In the weeks before the sweeping victory of radical left Syriza, pre-election dinner parties organized in posh Athenian neighborhoods had a mocking theme: „Let’s eat our last supper, before the commies come and take away our houses, bank accounts, etc.“ It was a repetition of the 1981 scare-rhetoric, when Pasok came to power and promised to redistribute wealth, creating similar fears among the upper classes. Nothing of that sort happened. The Greek bourgeoisie survived two decades of Pasok reign unscratched.
Many see Syriza as Pasok reborn, a new Volkspartei, which promised too much during the campaign only to be abruptly confronted with the reality after the election. The U-turn is already obvious in the words of Greece’s next prime minister, Alexis Tsipras: Once he ironically called the German chancellor “Madame Merkel“ and accused her of leading the Greek people into hell, whereas in recent comments he has attributed Ms. Merkel’s obsession with austerity to her Protestant ethic and her rigidness in observing the rules.

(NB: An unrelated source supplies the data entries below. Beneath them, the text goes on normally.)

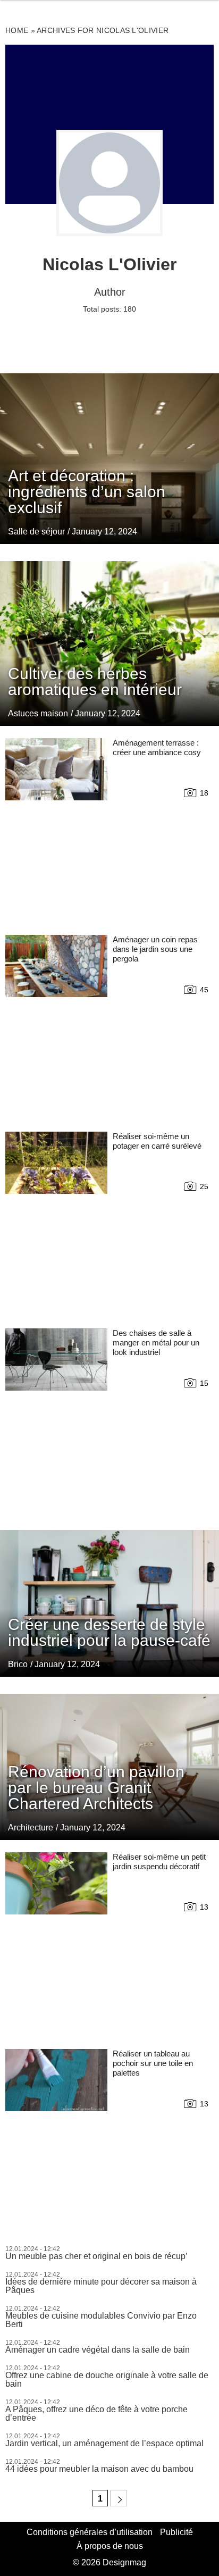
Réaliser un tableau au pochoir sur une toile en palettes (153, 2063)
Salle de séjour (36, 531)
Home (16, 30)
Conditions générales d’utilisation (90, 2532)
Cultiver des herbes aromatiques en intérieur (95, 681)
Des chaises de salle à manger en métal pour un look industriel (156, 1342)
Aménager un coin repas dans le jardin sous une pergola (155, 949)
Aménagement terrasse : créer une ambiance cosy (157, 747)
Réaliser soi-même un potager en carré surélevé (157, 1141)
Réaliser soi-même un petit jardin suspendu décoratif (159, 1861)
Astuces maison (38, 713)
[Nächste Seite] (118, 2498)
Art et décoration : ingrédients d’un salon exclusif (86, 491)
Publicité (176, 2532)
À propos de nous (110, 2545)
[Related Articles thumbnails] (56, 828)
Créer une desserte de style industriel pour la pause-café (109, 1632)
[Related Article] (109, 458)
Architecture (30, 1827)
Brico (18, 1664)
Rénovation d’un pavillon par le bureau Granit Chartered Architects (96, 1787)
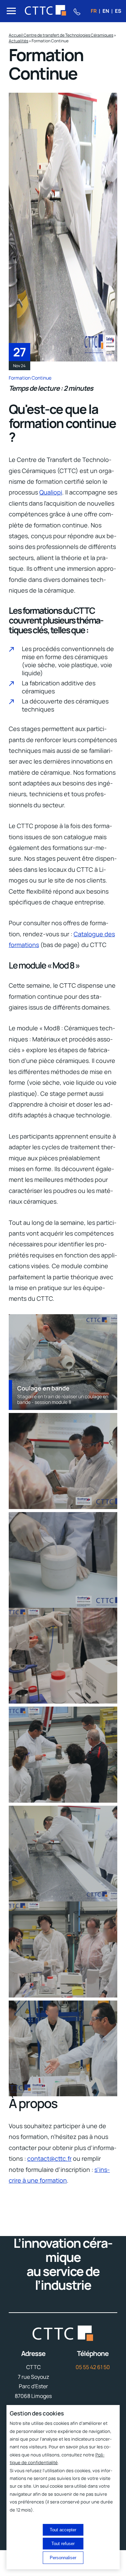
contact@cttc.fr (49, 2158)
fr (94, 10)
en (105, 10)
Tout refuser (63, 2543)
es (118, 10)
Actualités (18, 41)
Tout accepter (63, 2529)
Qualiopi (50, 492)
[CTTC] (46, 11)
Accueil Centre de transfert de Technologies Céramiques (61, 35)
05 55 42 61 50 (93, 2367)
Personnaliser (63, 2557)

A German journalist I spoke with yesterday predicted the German chancellor wouldn’t have much of a hard time with Syriza’s leader: “She managed to exterminate all enemies in her own party, beginning with Helmut Kohl and ending with Karl-Theodor zu Gutenberg. She will eat Mr. Tsipras for breakfast“, he predicted.
The Greeks expect Tsipras to scale back demands
Merkel herself said that Tsipras would scale back the demands that have put him on a collision course with creditors. That’s what the majority of Greek people expect from him, and that’s why many of the voters supported him: in the expectation that he wouldn’t do what he pledged to. This Dr. Jekyll/Mr. Hyde attitude of the Greek electorate reflects the persistently high percentage of people who favor remaining in the Eurozone. It also explains the carte blanche now given to Syriza’s expensive economic program, which puts Greece at risk of a clash with the troika and paves the way for a “Grexit”.
The two-month extension of the current program (which the previous government achieved in order to finalize negotiations with the troika) expires at the end of February. Liquidity is running out, given the extensive deposit withdrawals over the last weeks due to political uncertainty (2,5 billion euros in a month). Many taxpayers refused to pay their debts to the tax authority at the prospect of a Syriza win, as the radical left pledged to scrap an unpopular property tax (ENFIA). Investors are unwilling to put their money into a fragile economy that could end up not being part of the Eurozone in a few months’ time. Unemployment remains very high (25.8% in October 2014), although there were some encouraging signs in the data last published.
The success story that the previous government tried to tell of a budget surplus is beginning to show cracks. Its timing is very unfortunate: Greece could be a breath away from recovery and find itself facing a Grexit.
The big question is how good a diplomat Mr. Tsipras is. How he can find common ground with the EU, the ECB, and the IMF without angering his electorate and the left wing of Syriza, which consists of Maoists, Trotskyists, and Eurosceptics. Yannis Varoufakis, an economics professor tipped to be the next finance minister, famously told a journalist that if ECB head Mario Draghi doesn’t give in to Syriza’s demands, Mr. Tsipras should hang up the phone on him.
But now that Syriza has seized power, a standoff with Mr. Draghi looks highly unlikely. On the contrary: His offer of a Greek participation in the QE, providing the country sticks to its bailout program, could provide the essential incentive for a future compromise by the next Greek government. Mr. Tsipras could make some symbolic gestures (by reopening ERT, the public broadcasting corporation, rehiring the 600 cleaning ladies of the Economy Minister, or increasing the tax for higher incomes) and backpedal on other issues (namely the minimum wage and the re-regulation of the labor market), which could prove a casus belli for the creditors.
Spain, France, and Italy could follow
During the election campaign, there was a cacophony of contradicting opinions coming from Syriza candidates. Nobody knows for sure who spoke the truth: the aforementioned Mr. Varoufakis, who favors a chicken game with Draghi; the left-wing hardliner, Mr. Panagiotis Lafazanis, who doesn’t consider the drachma taboo; Ms. Nadia Valavani, who could become the next minister of foreign affairs and has said that once in power, her party would ask for a program extension; or Mr. George Stathakis, a possible development minister, who finds a debt re-profiling more realistic than a haircut.
The strong mandate he got from the polls (falling short of an absolute majority at the time of writing), has put a burden on Mr. Tsipras to fulfill the great expectations he has produced. He gave hope to people that were reeling from the worst economic crisis in the post-war period, in a country that has lost a quarter of its 2008 GDP and entered its sixth year of depression. He has to live up to the pan-European hype he has created, becoming an icon for the radical left in the EU.
If he succeeds, the Spanish Podemos, the French Front National and Italy’s Bepe Grillo could all follow suit and question Berlin’s fiscal orthodoxy. The much feared domino effect, originating from Greece, could materialize in another way.